The sadc command should be run first at system boot time to record the statistics from when the counters are reset to zero. To make sure sadc is run at boot time, the /etc/init.d/perf file must contain a command line that writes a record to the daily data file.

The command entry has the following format:

su sys -c "/usr/lib/sa/sadc /usr/adm/sa/sa´date +%d´"

This entry is already in the /etc/init.d/perf file, but it needs to be uncommented.

Typically, the system administrator sets up sadc to run at boot time when the system enters multiuser mode and then periodically—usually once each hour. To generate periodic records, you need to run sadc regularly. The simplest way to do this is by putting a line into the /var/spool/cron/crontabs/ sys file, which calls the shell script, sa1. This script invokes sadc and writes to the daily data files, /var/adm/sa/sa<dd>. The sa1 script gets installed with the other sar packages and has the following syntax:

/usr/lib/sa/sa1 [t n]

As with sadc, the arguments t and n cause records to be written n times at an interval of t seconds.
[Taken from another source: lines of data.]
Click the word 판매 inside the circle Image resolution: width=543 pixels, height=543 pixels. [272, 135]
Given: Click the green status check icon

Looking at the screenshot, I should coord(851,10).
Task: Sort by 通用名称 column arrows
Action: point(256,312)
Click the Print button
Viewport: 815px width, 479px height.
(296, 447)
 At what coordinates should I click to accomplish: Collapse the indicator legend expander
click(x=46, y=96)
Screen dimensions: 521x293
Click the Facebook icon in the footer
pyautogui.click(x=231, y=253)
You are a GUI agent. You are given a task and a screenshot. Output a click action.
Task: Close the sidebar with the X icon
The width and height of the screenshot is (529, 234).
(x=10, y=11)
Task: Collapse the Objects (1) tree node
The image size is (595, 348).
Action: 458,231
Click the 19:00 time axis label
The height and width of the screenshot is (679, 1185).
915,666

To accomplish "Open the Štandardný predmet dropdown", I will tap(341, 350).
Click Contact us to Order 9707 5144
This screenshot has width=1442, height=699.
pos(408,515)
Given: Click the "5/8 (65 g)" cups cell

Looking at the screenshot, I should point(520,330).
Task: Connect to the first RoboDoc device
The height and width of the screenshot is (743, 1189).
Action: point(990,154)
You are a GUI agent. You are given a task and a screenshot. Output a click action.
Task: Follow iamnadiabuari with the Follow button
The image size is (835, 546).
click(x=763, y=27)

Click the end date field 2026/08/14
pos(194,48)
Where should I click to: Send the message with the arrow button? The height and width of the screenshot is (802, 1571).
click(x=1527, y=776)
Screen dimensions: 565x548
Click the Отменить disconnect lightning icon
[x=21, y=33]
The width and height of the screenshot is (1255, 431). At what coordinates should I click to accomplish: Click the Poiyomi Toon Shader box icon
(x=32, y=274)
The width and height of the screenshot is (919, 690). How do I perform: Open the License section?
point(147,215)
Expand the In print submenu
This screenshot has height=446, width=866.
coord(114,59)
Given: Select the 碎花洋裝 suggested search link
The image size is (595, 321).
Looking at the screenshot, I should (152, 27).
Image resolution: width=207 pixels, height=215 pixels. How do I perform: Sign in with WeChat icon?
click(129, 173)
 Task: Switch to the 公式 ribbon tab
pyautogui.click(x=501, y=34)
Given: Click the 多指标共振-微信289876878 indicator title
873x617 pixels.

If these arguments are omitted, the records are written only one time.

The sar command is used to report what has been collected in the daily activity files created by sadc. sadc creates binary files, and the only way to read this data is using the sar utility.

In addition, the sar command can be used to gather system activity data from the command line to look at performance either over different time slices or over a constricted period of time.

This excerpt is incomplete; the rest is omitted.